Он откидывал голову, хмурил брови. Но его выдавал его смех. Смех его был добродушный, детский и какой-то беззащитный. Этот детский смех его объяснял многие нелепые его поступки. Он, как ребенок, отдавался настроению момента, мог забыть данное обещание, поступить необдуманно, отречься от истинного. Так, например, во время войны 14-го года, когда в Москву и Петербург нахлынуло много польских беженцев, он на каком-то собрании в своей речи выразил негодование, почему мы все не заговорили по-польски.

- Они среди нас уже почти полгода, за это время можно было успеть научиться даже китайскому языку.

Когда он уже после войны ездил в Варшаву, его встретила на вокзале группа русских студентов и, конечно, приветствовала его по-русски. Он выразил неприятное удивление:

- Мы, однако, в Польше. Почему же вы не говорите со мной по-польски?

Студенты (они потом мне об этом рассказывали) были очень расстроены.

- Мы русские, приветствуем русского писателя, вполне естественно, что мы говорим по-русски.

Когда узнали его ближе, конечно, простили ему все. Для Бальмонта было естественным в Польше проникнуться всем польским. В Японии он чувствовал себя японцем, в Мексике мексиканцем, ясно, что Варшаве он был поляком.

Случилось мне как-то завтракать с ним и с профессором Е. Ляцким. Оба хорохорились друг перед другом, хвастаясь своей эрудицией и, главное, знанием языков.

Индивидуальность у Бальмонта была сильнее, и Ляцкий быстро подпал под его влияние, стал манерничать и тянуть слова.

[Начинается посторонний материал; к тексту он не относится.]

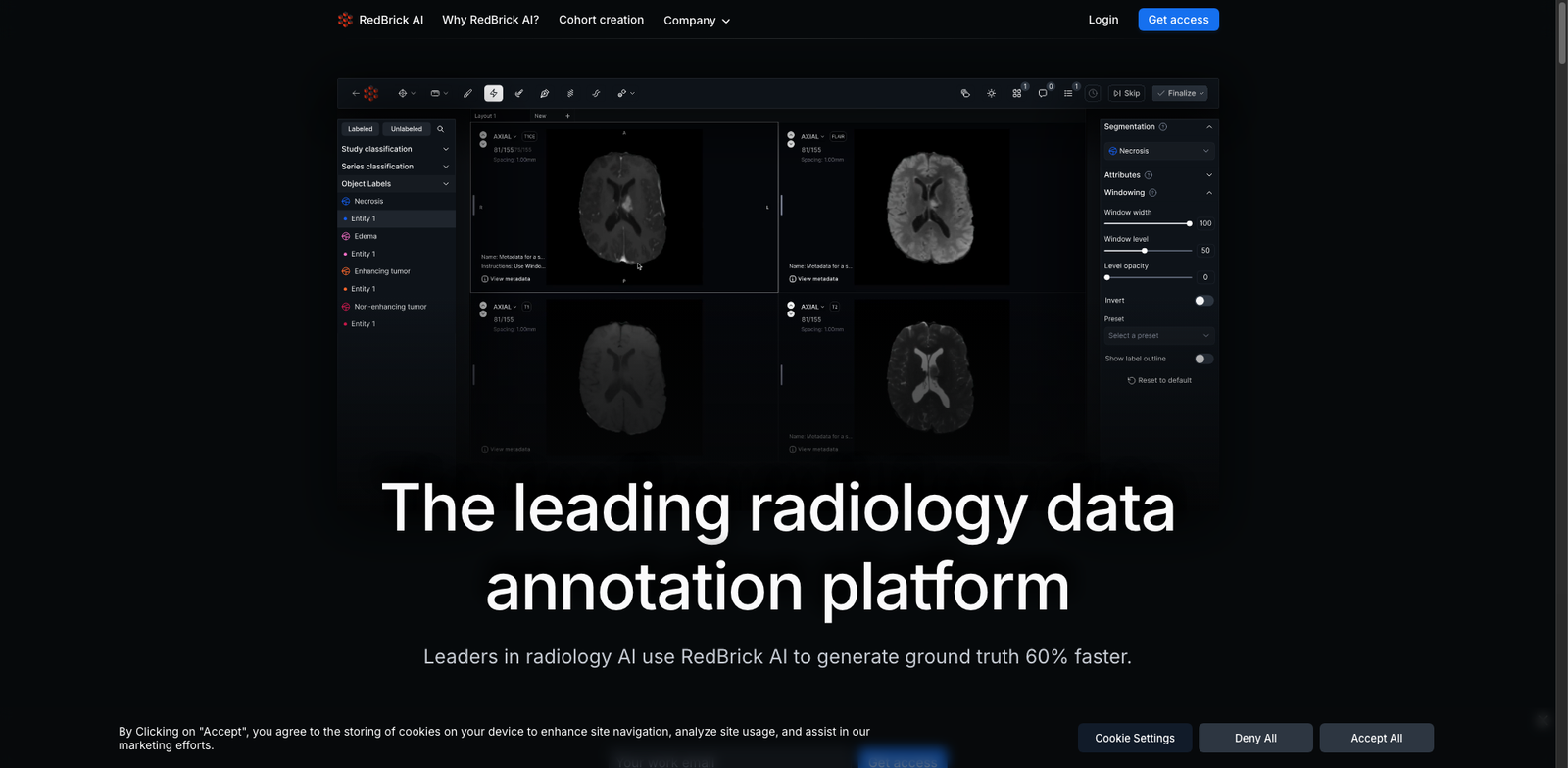Select the Edema label in Object Labels

(x=366, y=236)
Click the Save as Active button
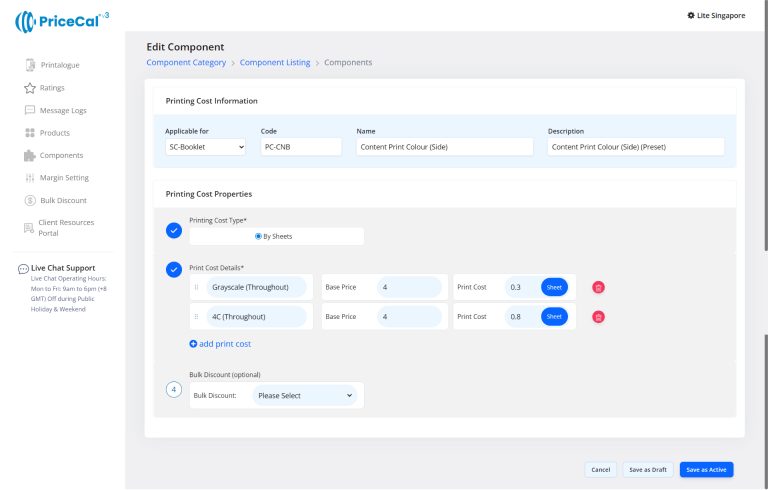The image size is (768, 490). tap(707, 469)
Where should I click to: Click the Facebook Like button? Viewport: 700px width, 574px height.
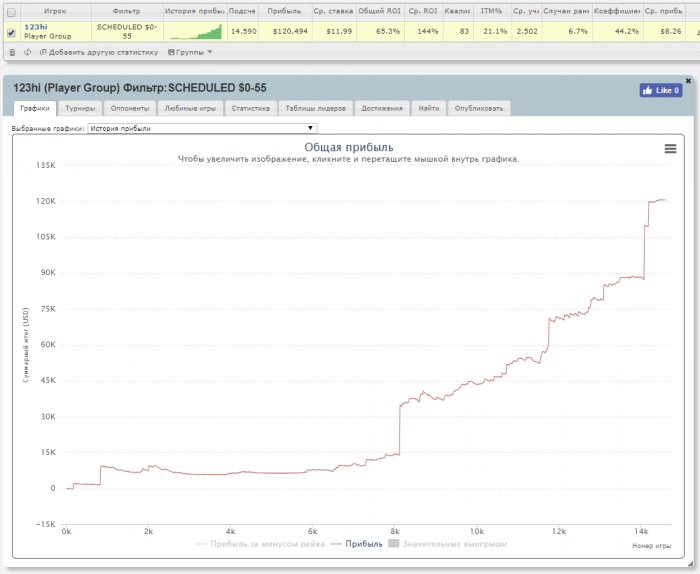coord(661,90)
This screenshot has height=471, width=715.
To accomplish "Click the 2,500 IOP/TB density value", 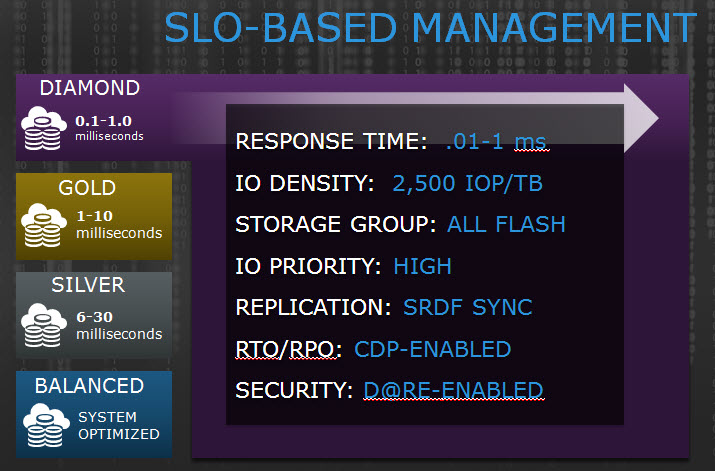I will [469, 184].
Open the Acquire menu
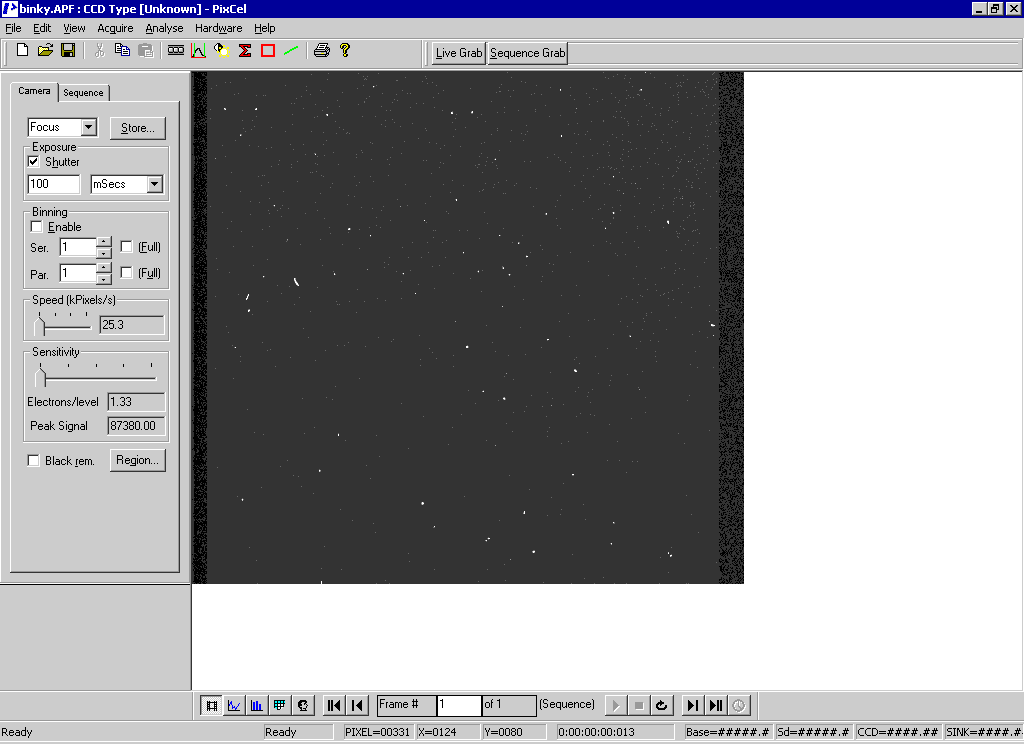Viewport: 1024px width, 744px height. coord(115,28)
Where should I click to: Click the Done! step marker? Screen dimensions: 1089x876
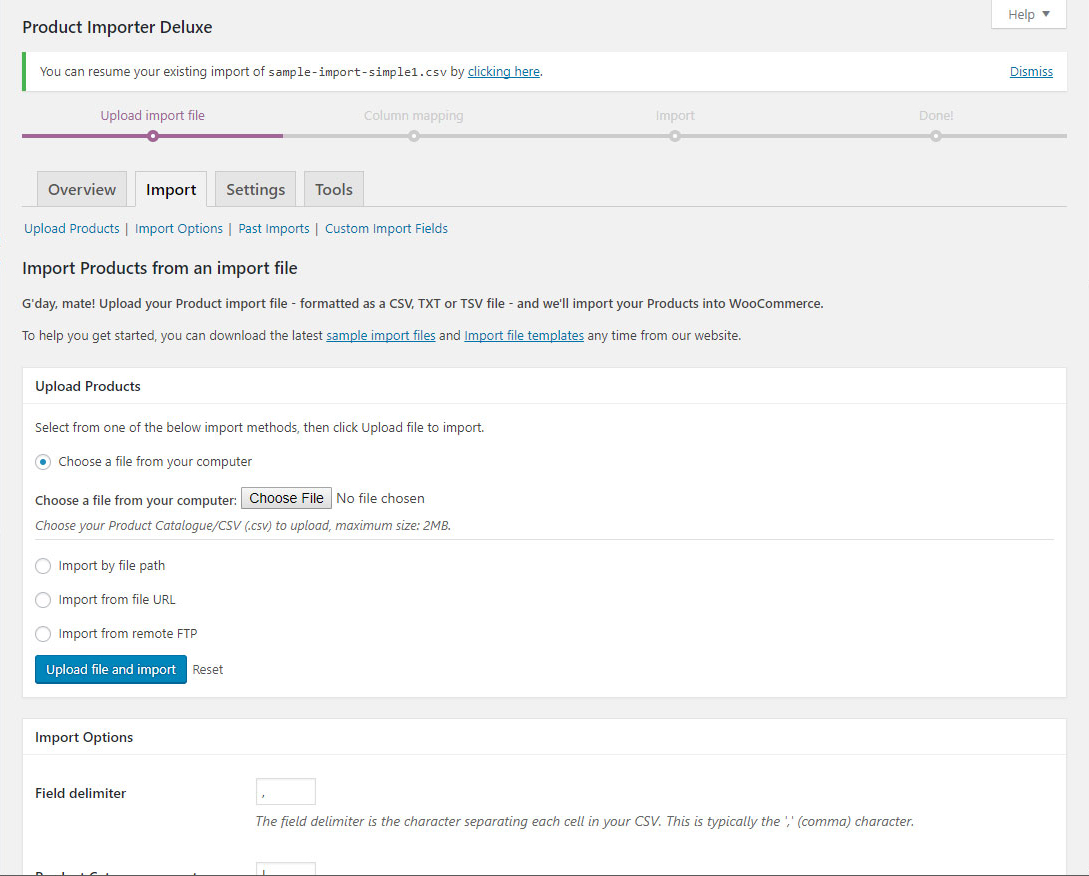(x=936, y=136)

- Я слышал, что вы свободно говорите на всех языках, - спрашивал он.

- М-м-да, - тянул Бальмонт. Я не успел изучить только язык зулю (очевидно, зулусов). Но и вы тоже, кажется, полиглот?

- М-м-да, я тоже плохо знаю язык зулю, но другие языки уже не представляют для меня трудности.

Тут я решила, что мне пора вмешаться в разговор.

- Скажите, - спросила я деловито, - как по-фински четырнадцать?